Furthermore, one embodiment/example may refer to other multiple embodiments/examples. For example, any description mentioned in one embodiment/example, including but not limited to terms, elements, processes, interpretations, and/or technical advantages apply to other embodiments/examples.
Fig. 1 illustrates a sending device 100 for RDMA provided by an embodiment of the present invention. The transmitting device 100 may include processing circuitry (not shown) for performing, conducting, or initiating various operations of the transmitting device 100 described herein. The processing circuitry may include hardware and software. The hardware may include analog circuitry or digital circuitry, or both analog and digital circuitry. Digital circuitry may include components such as application-specific integrated circuits (ASICs), field-programmable gate arrays (FPGAs), digital signal processors (digital signal processor, DSPs), or multi-purpose processors. The transmitting device 100 may also include a memory circuit that stores one or more instructions that may be executed by a processor or processing circuit (specifically, under control of software). For example, the memory circuit may include a non-transitory storage medium storing executable software code that, when executed by a processor or processing circuit, causes the transmitting device 100 to perform various operations. In one embodiment, a processing circuit includes one or more processors and a non-transitory memory coupled to the one or more processors. The non-transitory memory may carry executable program code that, when executed by the one or more processors, causes the transmitting device 100 to perform, conduct, or initiate the operations or methods described herein.
Specifically, the transmitting device 100 is configured to transmit a sequence of data packets 101 to the receiving device 200 for RDMA. Specifically, each transmitted data packet in the sequence of data packets 101 is associated with a PSN and carries a message. Then, the transmitting apparatus 100 is configured to determine whether or not a specific packet 1011 in the packet sequence 101 is received at the receiving apparatus 200. The particular data packet 1011 includes a first message 1012. Further, the transmitting apparatus 100 is configured to retransmit the specific data packet to the receiving apparatus 200 as a next step after determining that the specific data packet is lost at the receiving apparatus 200. Specifically, the retransmitted data packet 102 carries the same first message 1012 as the specific data packet 1011 and is associated with a new PSN.
Embodiments of the present invention introduce a new RDMA retransmission scheme for reliable transmissions. It will be appreciated that this retransmission scheme is inadequate for applications requiring signaling that a message has completed and maintaining its relative order. However, many other applications that do not require signaling in order that a message has completed may benefit from out-of-order, faster completion signals. In the present invention, each packet carries exactly one message. That is, the messages carried in each packet are limited to fit into a single network maximum transmission unit.
Furthermore, as with most known protocols that guarantee reliable transmission, two different mechanisms are used together to identify lost data packets: PSN-based and timer-based. Details are provided in the latter half of the invention.
It should be noted that RDMA transactions involve an originating node and a destination target node (or target node). The initiating node initiates or sends an RDMA operation request, and the target node receives the RDMA operation request and responds accordingly. The transmitting device 100 shown in fig. 1 may be regarded as an originating node and the receiving device 200 shown in fig. 1 may be regarded as a target node.

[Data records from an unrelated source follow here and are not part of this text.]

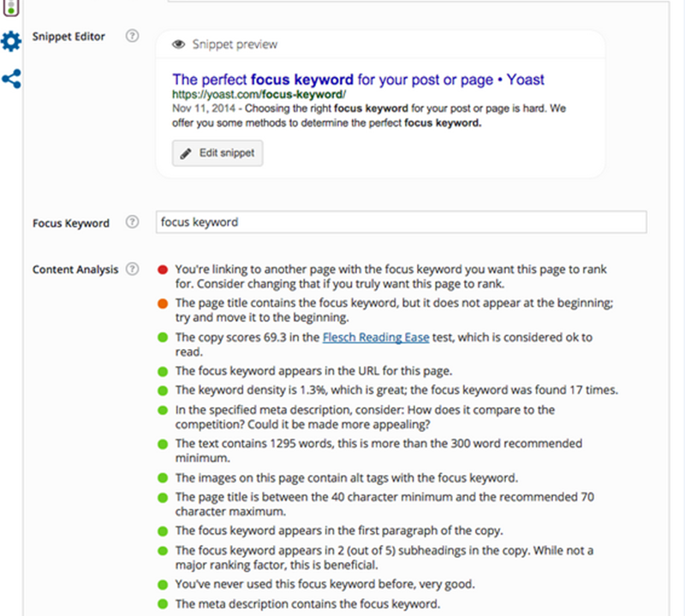This screenshot has height=616, width=685.
Task: Focus the Focus Keyword text field
Action: click(401, 222)
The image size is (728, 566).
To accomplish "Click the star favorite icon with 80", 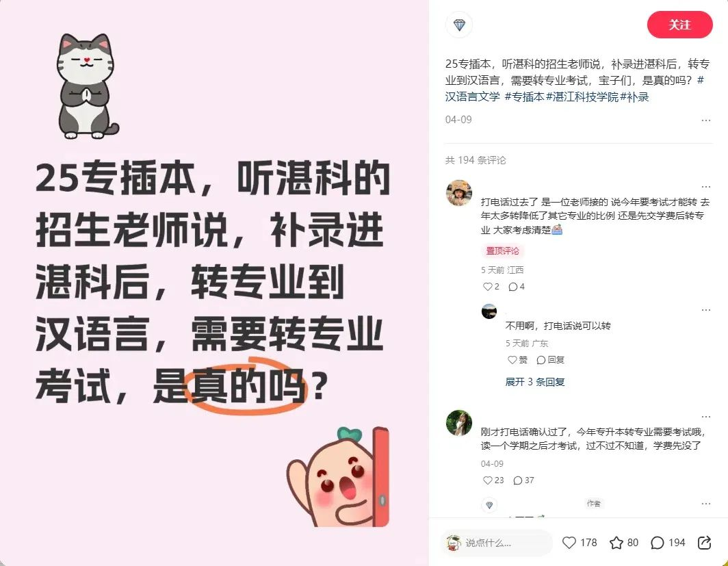I will (x=616, y=542).
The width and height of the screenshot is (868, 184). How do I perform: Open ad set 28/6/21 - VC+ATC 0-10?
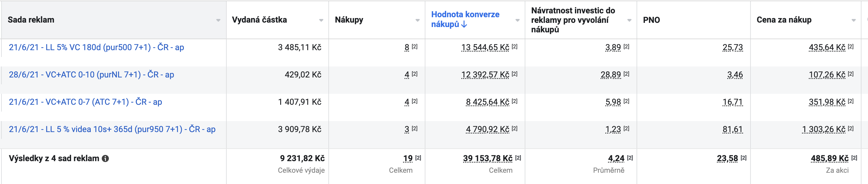(91, 75)
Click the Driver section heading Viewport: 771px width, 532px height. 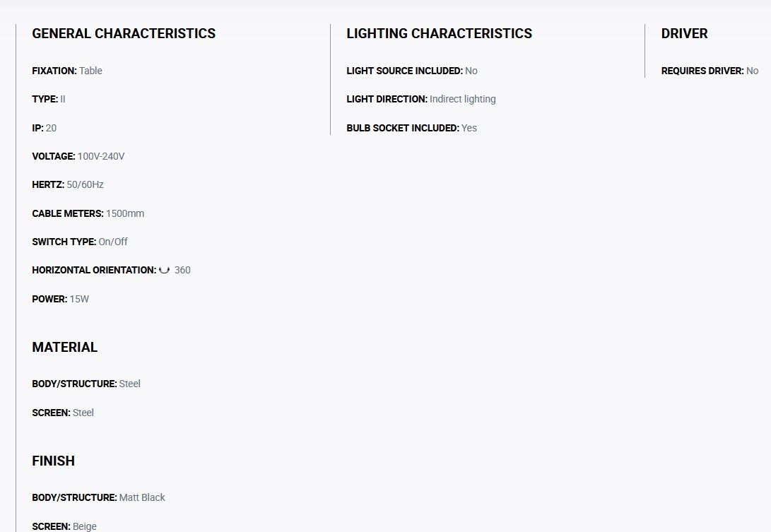pyautogui.click(x=685, y=33)
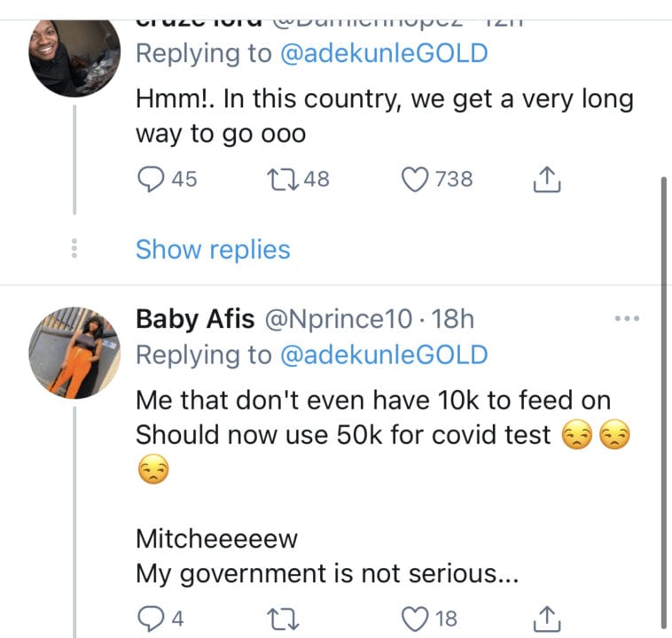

According to an embodiment of the invention, each transmitted data packet includes a transaction identifier (XID) identifying the message carried in the data packet. Specifically, the particular data packet 1011 includes a first XID identifying a first message 1012 carried in the particular data packet 1011. Once the transmitting device 100 determines that a particular data packet 1011 is lost, it retransmits the data packet carrying the same message as the lost data packet. That is, the retransmitted data packet 102 includes the same first XID as the specific data packet 1011.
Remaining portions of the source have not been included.